Por: Francisco Rubio*
Bien conocidas son las admoniciones del catedrático español Rubio Llorente: la politización de la justicia o la judicialización de la política son dos situaciones patológicas de las que un sistema democrático asentado debe huir como de la peste:¨Los jueces, dijo, son titulares del poder del Estado de la misma manera que lo son, por ejemplo, los ministros o los diputados y, hasta un poco más, aunque sea más pequeño el ámbito de su poder.

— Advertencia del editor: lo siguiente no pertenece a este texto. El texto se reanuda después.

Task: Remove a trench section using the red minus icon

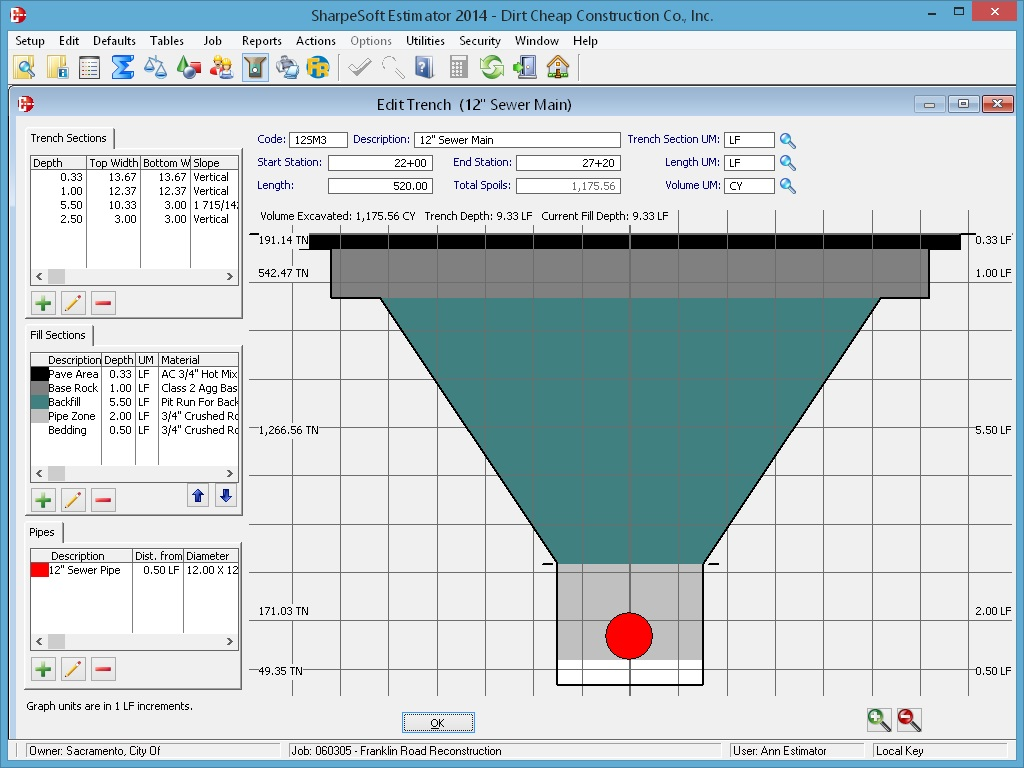Action: (x=101, y=302)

Un poder también en cierto modo paradógico. El poder judicial es, a diferencia del poder político, poder pasivo. No puede tomar iniciativas, sino sólo dar respuestas, y quienes lo ejercen no pueden utilizarlo para imponer su voluntad o hacer valer sus preferencias, por muy convencidos que estén desu justicia o su razón.

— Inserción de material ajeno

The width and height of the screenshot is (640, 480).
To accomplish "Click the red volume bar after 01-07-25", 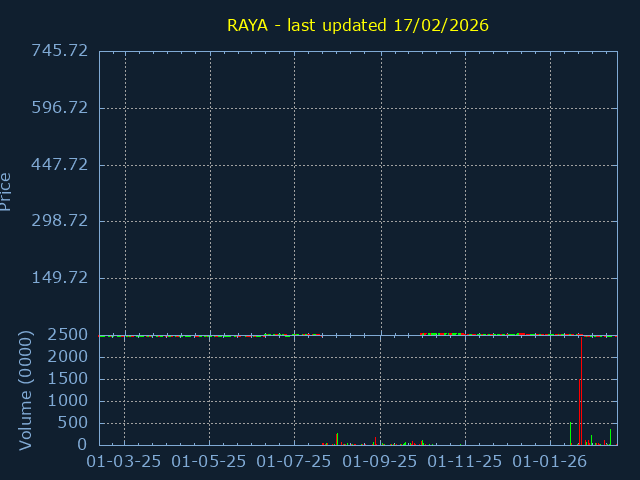I will click(x=337, y=439).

Por eso es también un poder que exige en sus titulares un cierto ascetismo: por ejemplo, el de no hablar más que atrvés de sus decisiones, aunque sea para defenderse de acusaciones injustas. La protección que da al juez el delito de desacato deja de tener justificación si los jueces, como los ministros o los directores generales, pueden entrar en polémicas públicas.
Y sobre todo, claro está, los jueces tienen la obligación de mantener, en la realidad y en la apariencia, su condición de órganos imparciales, lo que significa, entre otras cosas, no meterse en política, ni hacerla poniendo entre paréntesis por algún tiempo su condición para volver después a ella.¨
*Los jueces y la política, El País, Madrid, 26 de enero de 1995.